Hamilton lost her house three years ago and didn’t want that helpless feeling again and decided not to evacuate, despite mandatory evacuation orders.
“We did not evacuate for a few reasons — it’s a new house, we have major clearance around the house, we weren’t home last time and lost everything, including our pets,” she said. “It seemed a lot more stressful to leave than to stay. Although, our car was packed and we would have gone if we felt endangered. We have a big generator that we put on the new house. We operated on generator for two weeks, which is a lot.”
However, while the firefighters were working on the fire, Hamilton didn’t just sit and watch. From her house in Cascadel Heights, which is above Cascadel Woods and overlooks Fresno, Madera and the Valley, she supplied first responders with refreshments and other amenities.
“We were supplying coffee and breakfast items every morning out of our supply,” she said. “We had lines for coffee at our house. We also opened our bathroom, which was used.”
She started posting pictures on social media of the fire crews and of them drinking coffee and her friends in Madera took notice.
“My friends down in the valley that I grew up with and went to school with in Madera that live in Madera took it upon themselves to fundraise and go shopping and bake,” Hamilton said. “They got an escort to my house and dropped off a packed Suburban. You couldn’t fit anything else in there. It had food supplies, drinks, soap, toilet paper, paper towels, etc. It turned us into a 7-Eleven. It was awesome.”

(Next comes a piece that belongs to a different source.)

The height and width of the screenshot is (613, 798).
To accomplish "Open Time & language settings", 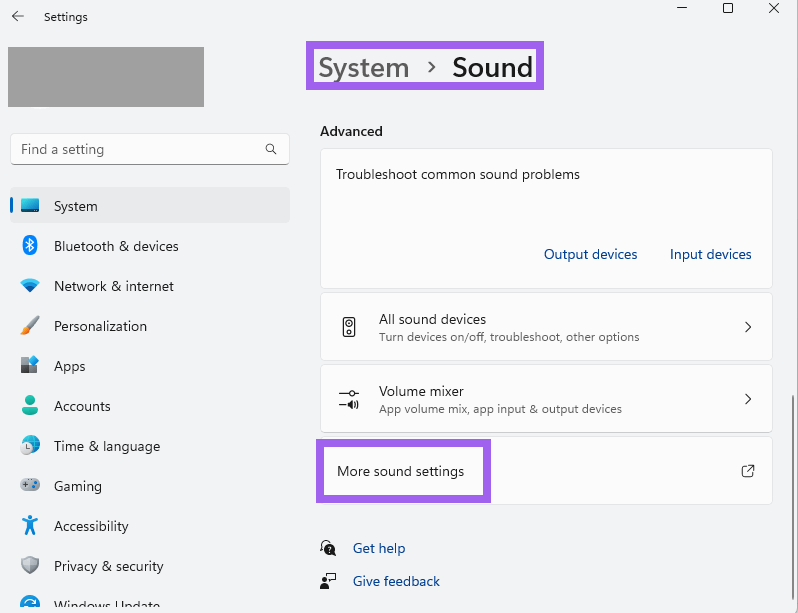I will coord(106,446).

Hamilton was completely surprised by the donations. She was just doing what she thought was right and was thrown off when her friend, Kerry Purl-Smith drove up her driveway to drop off the supplies.
“It was a surprise for me,” Hamilton said. “We didn’t ask. We were just posting that while we were staying, it was nice to meet the fire crews. We talked to them over coffee every morning. Our friends decided they would like to help us with this. Kerry Purl-Smith of Purl’s Sheet Metal rallied Facebook friends, which were all local. She coordinated everything, packed her Suburban with her husband and drove it up here and helped unpacked it. We took half of the items to the Cascadel clubhouse so the firemen in two locations can have the snacks and access. It was awesome.

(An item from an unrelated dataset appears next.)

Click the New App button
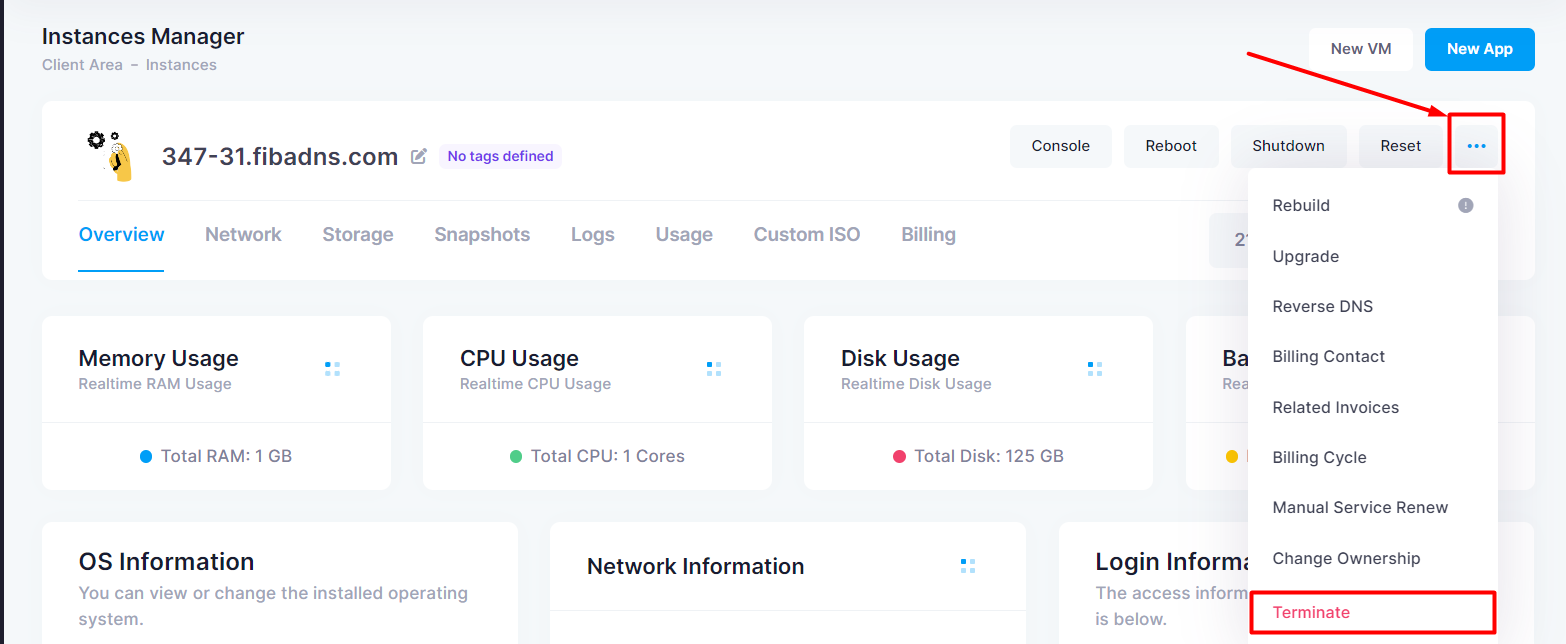Screen dimensions: 1566x644 pos(1480,49)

“We had everything from all kinds of breakfast foods, Gatorades, fruit juices, cookies, pastries, homemade muffins, store-bought muffins, nuts of every kind, granola bars, power bars, Monster energy drinks. We looked like a 7-Eleven. It was not something we asked for, at all. I grew up in Madera. We’ve all stayed in touch. It was a nice community thing. People came out of the woodwork to help.”
Hamilton said she saw something on Facebook a couple of days ahead of time, but really didn’t put two-and-two together until she saw Smith pull up to her driveway.
“I didn’t get wind of any specifics other than a friend was at Smart & Final shopping and another was in their fourth round of baking,” Hamilton said. “When they pulled up and opened the back of the Suburban, my husband had to go get the wheelbarrow to get stuff from Point A to Point B.
“Kerry said she was going to gather a few items people wanted to donate. That was all I heard. We were crazy busy with the fire activity. She said she was ready to bring it up. She had to arrange an escort because we are under mandatory evacuation so it was a little tricky getting up here. That happened with good connections. It made me really proud of our community.”
Hamilton feels proud to be from Madera and feels this is what makes Madera and Madera County such a great community.
“I live in North Fork and all of this came from the Valley,” she said. “It’s our Facebook network that came together. It’s been very rewarding. As the neighbors have come back into both of our neighborhoods, they have been paying it forward. The ball really started rolling. We did help a lot of the sheriff department and the first responders. This wasn’t 100 percent geared towards firemen. Our house was open to all the first responders.”
Since she has opened her home to the firemen, she says that her house has become legendary.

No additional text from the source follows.